Web Scraper for Static and JS Rendered Sites

This repository contains a versatile web scraper capable of handling both statically rendered HTML sites and dynamically rendered JavaScript sites. By combining techniques for traditional HTML scraping with methods for interacting with JavaScript-heavy websites, this single program offers a comprehensive solution for extracting data from a wide range of web sources.

Features

  • Dual Scraping Modes: Can processes static HTML or JS-rendered content.
  • Headless Browser Support: Utilizes headless browsers to render and scrape JavaScript-heavy sites.
  • Easy Configuration: Simple setup and configuration to specify target URLs and data extraction rules.
  • Efficient Data Extraction: Optimized for speed and reliability, ensuring accurate data retrieval.

Usage

1. Modify the config.yaml file as per your requirement.

  • The configuration should follow same format as shown in config.yaml by default as a sample.
  • The terminator key in configuration is optional. Only required if you have a specific terminating point to stop scraping.
  • The path key can have multiple values, in case you want to extract elements from multiple css-selectors.
  • The depth of configuration does not matter as long as the depth ends with the key path.

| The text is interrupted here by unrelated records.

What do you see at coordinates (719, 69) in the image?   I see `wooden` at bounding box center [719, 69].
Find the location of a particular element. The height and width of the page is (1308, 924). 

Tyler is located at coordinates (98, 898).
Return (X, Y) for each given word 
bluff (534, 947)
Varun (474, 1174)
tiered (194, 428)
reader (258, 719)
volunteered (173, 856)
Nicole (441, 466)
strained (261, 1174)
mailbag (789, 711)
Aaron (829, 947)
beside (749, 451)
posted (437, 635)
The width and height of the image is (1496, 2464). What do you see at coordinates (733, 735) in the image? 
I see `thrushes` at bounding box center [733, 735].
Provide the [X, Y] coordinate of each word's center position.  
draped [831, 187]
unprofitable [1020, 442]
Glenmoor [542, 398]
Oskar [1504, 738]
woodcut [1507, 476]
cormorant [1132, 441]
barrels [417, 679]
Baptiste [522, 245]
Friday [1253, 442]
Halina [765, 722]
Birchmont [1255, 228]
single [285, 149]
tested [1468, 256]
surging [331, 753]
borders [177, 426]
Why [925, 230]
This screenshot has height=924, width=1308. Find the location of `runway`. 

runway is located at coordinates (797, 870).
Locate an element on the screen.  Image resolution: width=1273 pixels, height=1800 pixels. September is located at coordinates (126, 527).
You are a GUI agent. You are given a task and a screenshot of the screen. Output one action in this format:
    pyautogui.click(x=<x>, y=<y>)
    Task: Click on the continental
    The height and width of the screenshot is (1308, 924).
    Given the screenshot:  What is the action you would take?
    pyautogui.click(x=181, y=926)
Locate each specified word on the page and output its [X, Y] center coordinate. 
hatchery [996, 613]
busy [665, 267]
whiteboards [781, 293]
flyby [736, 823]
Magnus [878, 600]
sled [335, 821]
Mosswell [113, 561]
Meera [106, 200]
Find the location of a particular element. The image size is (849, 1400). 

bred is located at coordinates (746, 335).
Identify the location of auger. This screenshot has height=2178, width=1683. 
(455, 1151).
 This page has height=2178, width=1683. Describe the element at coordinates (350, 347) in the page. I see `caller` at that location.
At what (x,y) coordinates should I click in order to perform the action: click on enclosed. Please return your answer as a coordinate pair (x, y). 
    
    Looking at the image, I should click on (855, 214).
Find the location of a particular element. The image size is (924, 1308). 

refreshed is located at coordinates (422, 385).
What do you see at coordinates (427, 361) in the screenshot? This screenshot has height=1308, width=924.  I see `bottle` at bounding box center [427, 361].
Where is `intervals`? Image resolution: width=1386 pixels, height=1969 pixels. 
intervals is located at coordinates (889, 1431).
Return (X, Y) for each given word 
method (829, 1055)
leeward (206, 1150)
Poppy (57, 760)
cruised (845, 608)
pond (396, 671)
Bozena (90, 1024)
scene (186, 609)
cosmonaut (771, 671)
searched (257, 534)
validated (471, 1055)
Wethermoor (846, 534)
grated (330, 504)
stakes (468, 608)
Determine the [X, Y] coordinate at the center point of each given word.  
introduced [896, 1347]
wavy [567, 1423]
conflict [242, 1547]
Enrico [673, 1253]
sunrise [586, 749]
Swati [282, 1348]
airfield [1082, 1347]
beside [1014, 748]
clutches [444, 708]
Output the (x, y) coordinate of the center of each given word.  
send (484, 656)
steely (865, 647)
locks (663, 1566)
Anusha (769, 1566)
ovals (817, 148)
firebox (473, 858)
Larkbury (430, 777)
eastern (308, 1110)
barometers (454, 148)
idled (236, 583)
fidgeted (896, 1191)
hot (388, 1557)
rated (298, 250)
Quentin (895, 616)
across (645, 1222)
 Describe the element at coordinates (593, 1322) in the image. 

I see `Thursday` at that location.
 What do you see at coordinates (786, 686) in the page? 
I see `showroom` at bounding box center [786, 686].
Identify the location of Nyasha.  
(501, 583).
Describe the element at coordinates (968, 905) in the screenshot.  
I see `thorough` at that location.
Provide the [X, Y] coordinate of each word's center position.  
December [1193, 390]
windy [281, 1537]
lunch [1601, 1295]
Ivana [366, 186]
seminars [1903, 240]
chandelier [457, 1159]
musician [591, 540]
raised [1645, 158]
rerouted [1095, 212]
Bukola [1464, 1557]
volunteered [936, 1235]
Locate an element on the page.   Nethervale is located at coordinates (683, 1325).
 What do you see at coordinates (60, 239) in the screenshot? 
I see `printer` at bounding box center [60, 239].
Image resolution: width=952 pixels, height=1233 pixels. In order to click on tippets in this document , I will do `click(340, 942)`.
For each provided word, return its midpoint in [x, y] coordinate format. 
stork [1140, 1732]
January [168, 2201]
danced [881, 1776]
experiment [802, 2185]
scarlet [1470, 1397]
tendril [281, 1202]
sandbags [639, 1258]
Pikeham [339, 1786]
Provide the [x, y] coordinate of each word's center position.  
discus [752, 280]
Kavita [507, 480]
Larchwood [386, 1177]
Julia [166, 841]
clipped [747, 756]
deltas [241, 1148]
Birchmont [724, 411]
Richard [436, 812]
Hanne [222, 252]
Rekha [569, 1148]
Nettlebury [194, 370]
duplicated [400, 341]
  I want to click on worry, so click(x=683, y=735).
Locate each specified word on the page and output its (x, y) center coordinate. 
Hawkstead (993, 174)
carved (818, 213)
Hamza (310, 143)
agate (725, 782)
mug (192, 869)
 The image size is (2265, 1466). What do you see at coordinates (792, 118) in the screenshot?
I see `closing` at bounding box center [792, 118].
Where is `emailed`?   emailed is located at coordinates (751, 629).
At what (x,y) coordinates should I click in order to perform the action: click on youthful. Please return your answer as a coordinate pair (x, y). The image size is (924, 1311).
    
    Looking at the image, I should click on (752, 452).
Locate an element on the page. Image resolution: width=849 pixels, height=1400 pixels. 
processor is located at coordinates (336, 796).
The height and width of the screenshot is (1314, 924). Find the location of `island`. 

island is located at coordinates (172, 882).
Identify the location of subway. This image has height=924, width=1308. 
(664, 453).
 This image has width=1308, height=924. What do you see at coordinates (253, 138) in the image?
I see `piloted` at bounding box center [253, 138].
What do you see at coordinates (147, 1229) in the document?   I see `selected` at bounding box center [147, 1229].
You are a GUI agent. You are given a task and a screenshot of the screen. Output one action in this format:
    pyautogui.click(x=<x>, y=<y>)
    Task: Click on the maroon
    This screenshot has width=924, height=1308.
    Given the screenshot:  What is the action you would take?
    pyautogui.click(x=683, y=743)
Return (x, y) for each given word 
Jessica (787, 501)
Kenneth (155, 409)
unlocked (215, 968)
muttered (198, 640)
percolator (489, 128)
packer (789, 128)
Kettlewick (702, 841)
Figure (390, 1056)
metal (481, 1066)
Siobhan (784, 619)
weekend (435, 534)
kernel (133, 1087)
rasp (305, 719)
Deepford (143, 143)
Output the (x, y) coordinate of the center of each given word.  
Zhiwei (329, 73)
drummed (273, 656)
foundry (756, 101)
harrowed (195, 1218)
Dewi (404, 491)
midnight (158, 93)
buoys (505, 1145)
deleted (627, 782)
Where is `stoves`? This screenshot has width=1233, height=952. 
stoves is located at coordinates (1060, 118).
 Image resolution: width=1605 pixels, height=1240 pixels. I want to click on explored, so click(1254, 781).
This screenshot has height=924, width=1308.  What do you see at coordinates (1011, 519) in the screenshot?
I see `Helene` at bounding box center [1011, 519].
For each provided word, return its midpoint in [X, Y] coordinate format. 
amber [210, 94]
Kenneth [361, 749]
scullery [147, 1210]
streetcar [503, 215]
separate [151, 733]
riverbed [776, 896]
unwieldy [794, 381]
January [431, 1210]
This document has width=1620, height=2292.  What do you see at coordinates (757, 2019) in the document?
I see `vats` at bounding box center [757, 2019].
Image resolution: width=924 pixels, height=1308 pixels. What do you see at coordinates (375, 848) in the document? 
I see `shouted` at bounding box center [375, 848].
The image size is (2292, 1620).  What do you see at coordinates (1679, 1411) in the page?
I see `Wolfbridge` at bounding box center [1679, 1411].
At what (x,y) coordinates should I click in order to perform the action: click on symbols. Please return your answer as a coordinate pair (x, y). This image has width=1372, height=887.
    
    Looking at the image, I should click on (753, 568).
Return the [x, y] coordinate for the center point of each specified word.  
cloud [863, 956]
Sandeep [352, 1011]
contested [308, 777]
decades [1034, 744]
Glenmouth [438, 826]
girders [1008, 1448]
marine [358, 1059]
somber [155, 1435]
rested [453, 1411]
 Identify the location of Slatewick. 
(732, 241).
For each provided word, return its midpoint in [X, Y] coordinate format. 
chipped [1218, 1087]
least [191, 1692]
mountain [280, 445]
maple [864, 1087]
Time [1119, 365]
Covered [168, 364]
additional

Here's the sample configuration for you:

<YOUR_VENDOR_NAME>:
  base:
    url: <URL_OF_THE_SITE_FROM-WHERE_YOU_WANT_TO_EXTRACT_ALL_URLS>
    path:
      - <PATH_TO_SINGLE_URL_ELEMENT>
  content:
    <CONTENT_SECTION_1>:
      path:
        - <YOUR_CSS_SELECTOR_PATH>
      terminator: <YOUR_CSS_SELECTOR_PATH_TO_TERMINATING_POINT>
    <CONTENT_SECTION_2>:
      path:
        - <YOUR_CSS_SELECTOR_PATH>
      terminator: <YOUR_CSS_SELECTOR_PATH_TO_TERMINATING_POINT>

2. Run the following code

To get the JS-Rendered Content using Headless browser, follow along with the code below:

import asyncio

from tqdm import tqdm

from scrapeall.parse import HTMLParser


async def main(vendor: str, config_path: str):
    data = dict()

    parser = HTMLParser(vendor, config_path)
    await parser.initialize_browser()
    await parser.get_all_urls()
    for key, url in tqdm(parser.urls.items()):
        await parser.get_content(url)
        data[key] = parser.data

    await parser.close_browser()
    return data


if __name__ == "__main__":
    VENDOR = "<YOUR_VENDOR_NAME>"
    CONFIG_PATH = "<PATH_TO_YOUR_YAML_FILE>"
    data = asyncio.run(main(VENDOR, CONFIG_PATH))

To get the Content from static HTML sites/pages, modify the main function as follows:

async def main(vendor: str, config_path: str):
    data = dict()

    parser = HTMLParser(vendor, config_path)
    await parser.get_all_urls()
    for key, url in tqdm(parser.urls.items()):
        await parser.get_content(url)
        data[key] = parser.data
    return data

If you want to save the content scrapped, you can do that by following the given code snippet:

import asyncio

from tqdm import tqdm

from scrapeall.utils import save_data
from scrapeall.parse import HTMLParser


async def main(vendor: str, config_path: str, output_file: str = ""):
    data = dict()

    parser = HTMLParser(vendor, config_path)
    await parser.initialize_browser()
    await parser.get_all_urls()
    for key, url in tqdm(parser.urls.items()):
        await parser.get_content(url)
        data[key] = parser.data

    await parser.close_browser()
    if output_file:
        await save_data(filename=output_file, data=data)
    return data


if __name__ == "__main__":
    VENDOR = "<YOUR_VENDOR_NAME>"
    CONFIG_PATH = "<PATH_TO_YOUR_YAML_FILE>"
    OUTPUT_FILE = "<PATH_TO_YOUR_JSON_FILE>"
    data = asyncio.run(main(VENDOR, CONFIG, OUTPUT_FILE))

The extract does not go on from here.